I bite my lip to keep from smiling too hard. “So… this weekend?”
Rowan glances over at me. Really looks. And then he lifts my hand off my thigh and presses a kiss to the band on my finger —the delicate gold thing we picked up on a whim in a vintage shop just outside of Asheville that matches my engagement ring perfectly. But it’s still hidden, still ours.
“This weekend,” he confirms, eyes soft, voice steady. “We tell them we’re married.”
Just like that, my stomach flips in that breathless, delicious way it always does when he says something that feels like a promise.
“I kind of love that we’ve had it to ourselves this long,” I admit. “Just ours.”
“Me, too,” he says, thumb brushing along the edge of the ring. “But I also kinda want to see your mom’s face when she finds out.”
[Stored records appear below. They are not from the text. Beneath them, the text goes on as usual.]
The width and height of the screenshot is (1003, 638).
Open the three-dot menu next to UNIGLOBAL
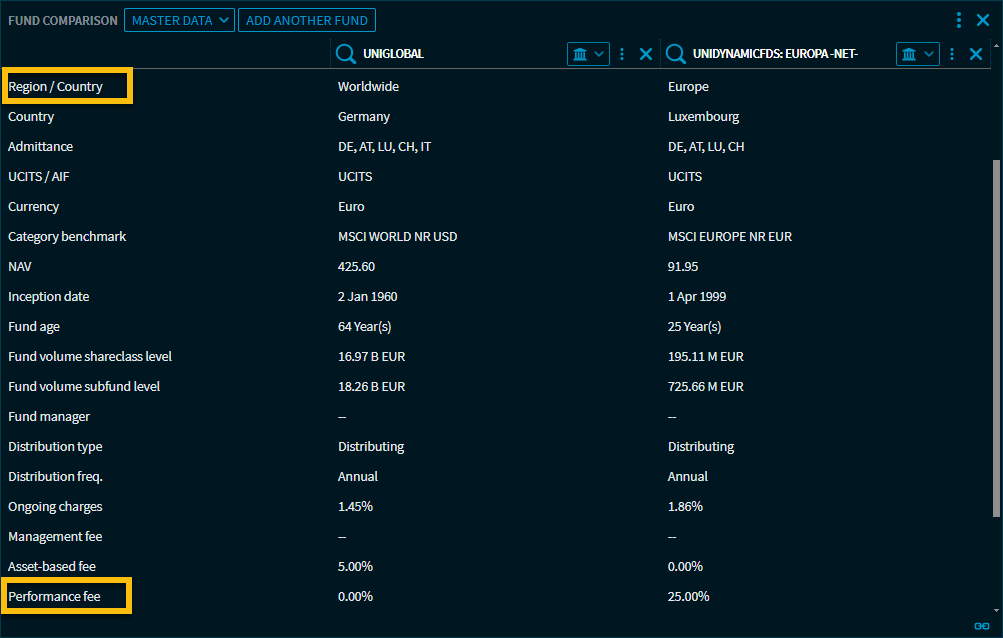click(622, 53)
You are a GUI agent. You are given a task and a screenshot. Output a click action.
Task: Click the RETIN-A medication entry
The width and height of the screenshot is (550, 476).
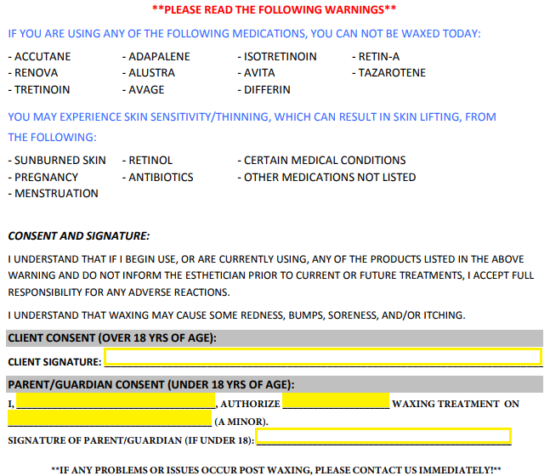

I snort. “She’ll combust.”
He pulls into the long gravel drive, the house coming into view with its wraparound porch and familiar creak of wind chimes. Home. Even better this time. Because it’s not just where we began.
It’s where we came back to. As us .
I reach for the door handle, but Rowan leans over and hooks his finger into my belt loop, tugging me back into his space.
“Hey,” he says, voice low. “I know this next year might get loud again. Bigger stages, more flights, interviews, flashing lights… But I meant what I said.”
I turn, caught in the quiet storm of his gaze.
“I can exist in your world,” he says softly, “if you can still exist in mine.”
The emotion catches me by the throat, warm and full and gut-punching.
“I don’t want two worlds,” I whisper, brushing my nose against his. “I just want ours. Whatever it looks like. Wherever we go.”
He kisses me then—slow and deep and anchoring.
And just before we break apart, he murmurs against my lips, “Then let’s go show them what that looks like.”